- The Washington Times - Sunday, January 26, 2003

CLEMSON, S.C. Maryland scored its fewest points in eight years, made only one-third of its shots from the floor and committed 20 turnovers. But all these negatives didn't prevent the Terrapins from winning their third straight game yesterday.
The No. 12 Terps used a 15-0 run late in the first half to outlast hapless Clemson 52-47 in a game so ugly that some of the unfortunate 10,500 eyewitnesses at Littlejohn Coliseum were yawning.
It was Maryland's lowest-scoring victory since a 42-41 win over West Virginia in 1985 and its fewest points since a 50-47 loss to Massachusetts in 1995. Guard Drew Nicholas' 14 points led Maryland, but they came in two short bursts. The Terps shot only 33.9 percent overall and were just 5-for-20 on 3-point attempts.
"I'm sure it was painful to watch," Nicholas said. "A lot of other teams wouldn't have been able to put together an effort to win. We won, and we're getting out of here."
The faster the better.
Maryland (12-4, 5-1) remained atop the ACC heading into a three-game homestand beginning Thursday night against N.C. State. Clemson (11-4, 1-4) lost its second straight and fourth of six since starting 9-0.
Maryland trailed briefly in the second half before forward Calvin McCall's 3-pointer gave the Terps a 30-27 lead with 14:33 remaining. Clemson scored only four baskets in a second half that included an 8:15 drought from the field. The Tigers converted 15 of 21 free throws in the second half, which kept them from totally collapsing.
"At no time have I ever felt as helpless as when we turned the ball over a few times during the one stretch in the second half," Clemson coach Larry Shyatt said. "We self-inflicted some wounds."
Maryland typically has gained big early leads this season, but the Terps never seemed in sync against the Tigers.
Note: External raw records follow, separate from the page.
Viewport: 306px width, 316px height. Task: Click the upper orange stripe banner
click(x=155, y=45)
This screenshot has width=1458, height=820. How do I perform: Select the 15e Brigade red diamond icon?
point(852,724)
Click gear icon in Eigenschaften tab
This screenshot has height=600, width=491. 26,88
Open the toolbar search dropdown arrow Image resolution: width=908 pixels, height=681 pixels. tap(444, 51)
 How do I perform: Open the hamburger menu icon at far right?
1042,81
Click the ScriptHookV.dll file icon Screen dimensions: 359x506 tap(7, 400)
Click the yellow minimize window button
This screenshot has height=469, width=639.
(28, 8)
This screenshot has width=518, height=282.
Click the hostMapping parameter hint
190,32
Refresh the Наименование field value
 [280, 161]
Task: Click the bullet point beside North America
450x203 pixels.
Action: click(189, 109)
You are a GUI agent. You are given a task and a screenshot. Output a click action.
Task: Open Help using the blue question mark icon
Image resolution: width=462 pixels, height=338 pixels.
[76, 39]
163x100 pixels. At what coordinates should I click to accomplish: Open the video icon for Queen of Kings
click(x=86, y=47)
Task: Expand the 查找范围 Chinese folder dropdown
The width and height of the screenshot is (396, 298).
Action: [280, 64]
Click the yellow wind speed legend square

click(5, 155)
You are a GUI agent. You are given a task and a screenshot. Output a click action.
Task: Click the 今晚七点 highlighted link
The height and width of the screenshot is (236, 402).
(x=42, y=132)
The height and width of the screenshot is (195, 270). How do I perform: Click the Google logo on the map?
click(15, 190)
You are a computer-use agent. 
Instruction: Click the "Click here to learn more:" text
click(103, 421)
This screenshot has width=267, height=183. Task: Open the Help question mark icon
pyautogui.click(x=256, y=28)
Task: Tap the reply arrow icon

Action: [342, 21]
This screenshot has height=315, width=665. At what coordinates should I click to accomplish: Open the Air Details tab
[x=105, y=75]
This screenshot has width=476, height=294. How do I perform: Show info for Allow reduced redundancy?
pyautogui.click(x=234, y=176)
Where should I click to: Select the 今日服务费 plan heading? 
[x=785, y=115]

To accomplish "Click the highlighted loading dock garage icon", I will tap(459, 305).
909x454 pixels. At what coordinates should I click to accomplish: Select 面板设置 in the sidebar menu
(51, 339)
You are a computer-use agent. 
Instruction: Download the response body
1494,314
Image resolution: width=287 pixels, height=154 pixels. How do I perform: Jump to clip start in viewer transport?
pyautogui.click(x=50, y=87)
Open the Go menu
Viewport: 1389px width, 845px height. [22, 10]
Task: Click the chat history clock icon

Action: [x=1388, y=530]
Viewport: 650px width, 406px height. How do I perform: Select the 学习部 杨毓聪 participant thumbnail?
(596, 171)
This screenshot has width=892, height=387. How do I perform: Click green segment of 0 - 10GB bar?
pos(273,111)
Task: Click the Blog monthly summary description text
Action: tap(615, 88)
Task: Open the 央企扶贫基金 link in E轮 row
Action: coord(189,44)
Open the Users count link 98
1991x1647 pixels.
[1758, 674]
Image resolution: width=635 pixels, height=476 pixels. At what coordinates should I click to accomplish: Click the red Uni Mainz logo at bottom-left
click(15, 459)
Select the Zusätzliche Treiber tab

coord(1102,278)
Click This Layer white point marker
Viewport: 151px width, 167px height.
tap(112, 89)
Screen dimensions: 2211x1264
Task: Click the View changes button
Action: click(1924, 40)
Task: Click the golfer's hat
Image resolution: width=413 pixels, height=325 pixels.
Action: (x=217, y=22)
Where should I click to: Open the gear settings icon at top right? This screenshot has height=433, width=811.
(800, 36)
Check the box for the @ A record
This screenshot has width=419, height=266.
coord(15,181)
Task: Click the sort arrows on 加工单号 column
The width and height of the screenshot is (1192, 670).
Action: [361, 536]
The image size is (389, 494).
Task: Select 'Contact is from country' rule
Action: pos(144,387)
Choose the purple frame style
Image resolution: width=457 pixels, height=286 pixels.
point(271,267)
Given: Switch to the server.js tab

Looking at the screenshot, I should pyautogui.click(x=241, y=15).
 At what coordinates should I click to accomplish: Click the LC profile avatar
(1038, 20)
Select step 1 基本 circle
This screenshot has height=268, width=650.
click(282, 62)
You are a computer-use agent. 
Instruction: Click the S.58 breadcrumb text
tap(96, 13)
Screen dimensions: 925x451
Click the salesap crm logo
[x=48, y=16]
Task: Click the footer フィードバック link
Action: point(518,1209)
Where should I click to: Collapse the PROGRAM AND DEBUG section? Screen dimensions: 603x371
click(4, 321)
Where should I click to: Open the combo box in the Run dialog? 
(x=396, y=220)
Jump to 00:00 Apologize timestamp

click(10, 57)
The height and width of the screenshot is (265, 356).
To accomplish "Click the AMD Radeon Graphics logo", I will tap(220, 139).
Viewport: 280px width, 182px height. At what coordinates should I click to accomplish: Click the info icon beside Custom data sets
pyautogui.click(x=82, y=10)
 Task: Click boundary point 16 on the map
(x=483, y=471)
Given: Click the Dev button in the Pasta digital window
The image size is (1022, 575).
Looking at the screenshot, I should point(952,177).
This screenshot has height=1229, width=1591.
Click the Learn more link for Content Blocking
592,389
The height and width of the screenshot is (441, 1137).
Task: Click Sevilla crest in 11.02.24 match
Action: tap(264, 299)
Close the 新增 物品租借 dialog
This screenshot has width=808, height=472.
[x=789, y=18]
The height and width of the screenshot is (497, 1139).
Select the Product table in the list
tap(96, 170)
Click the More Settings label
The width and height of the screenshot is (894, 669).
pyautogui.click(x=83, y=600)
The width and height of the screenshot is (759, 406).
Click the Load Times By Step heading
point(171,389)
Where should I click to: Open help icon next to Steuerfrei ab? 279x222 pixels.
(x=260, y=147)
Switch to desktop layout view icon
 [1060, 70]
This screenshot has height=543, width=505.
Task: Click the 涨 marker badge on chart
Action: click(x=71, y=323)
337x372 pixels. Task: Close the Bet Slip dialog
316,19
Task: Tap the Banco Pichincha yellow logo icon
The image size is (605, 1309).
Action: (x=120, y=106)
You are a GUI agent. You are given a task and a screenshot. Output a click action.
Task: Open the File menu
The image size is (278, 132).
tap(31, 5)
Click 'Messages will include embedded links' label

There was a steady stream of early turnovers no matter the lineup. Maryland simply outlasted Clemson rather than outplaying the Tigers.
"It feels almost like an NCAA game survive and advance," forward Tahj Holden said. "Luckily for us, time ran out."
Holden grabbed a career-high 11 rebounds, but the big men couldn't convert underneath. Center Ryan Randle scored just three points and Holden four. Meanwhile, McCall scored eight points and freshman forward Travis Garrison seven.
"People say it wasn't pretty, but there were two teams really working hard," Maryland coach Gary Williams said. "There were no easy points for anybody."
Maryland couldn't solve Clemson's zone for the first 15 minutes until it switched to a pressing defense that helped the transition game. Suddenly, Maryland rallied from a 21-9 deficit to a 24-21 lead with 1:23 remaining in the half. The constant pressure unnerved Clemson as 10 Terps collected steals.
"We knew we had a chance because we knew how bad we were playing and we were still lingering around," Nicholas said.
Maryland missed its first eight shots, including six 3-pointers, before Holden nearly jumped into the hoop to convert one 4:58 into the game. The Terps closed to 11-7 before scoring only two points over the next seven minutes. Williams was so frustrated with the sloppy play that Randle was the only starter playing during a two-minute stretch midway through the half.
The Terps finally ignited on McCall's short jumper with 4:01 remaining. Garrison followed with two baskets underneath, and Nicholas' contributed two 3-pointers and a tip-in of his own miss for a 24-21 lead.
Clemson opened the second half with a 4-2 mini-run for a 27-26 lead with 16:10 remaining. McCall countered with a free throw and a 3-pointer to spark Maryland's 9-0 streak for a 35-27 edge. The Terps stretched it to 46-37 with 5:28 left. Clemson closed to 50-47 with 1:08 remaining before failing to score again.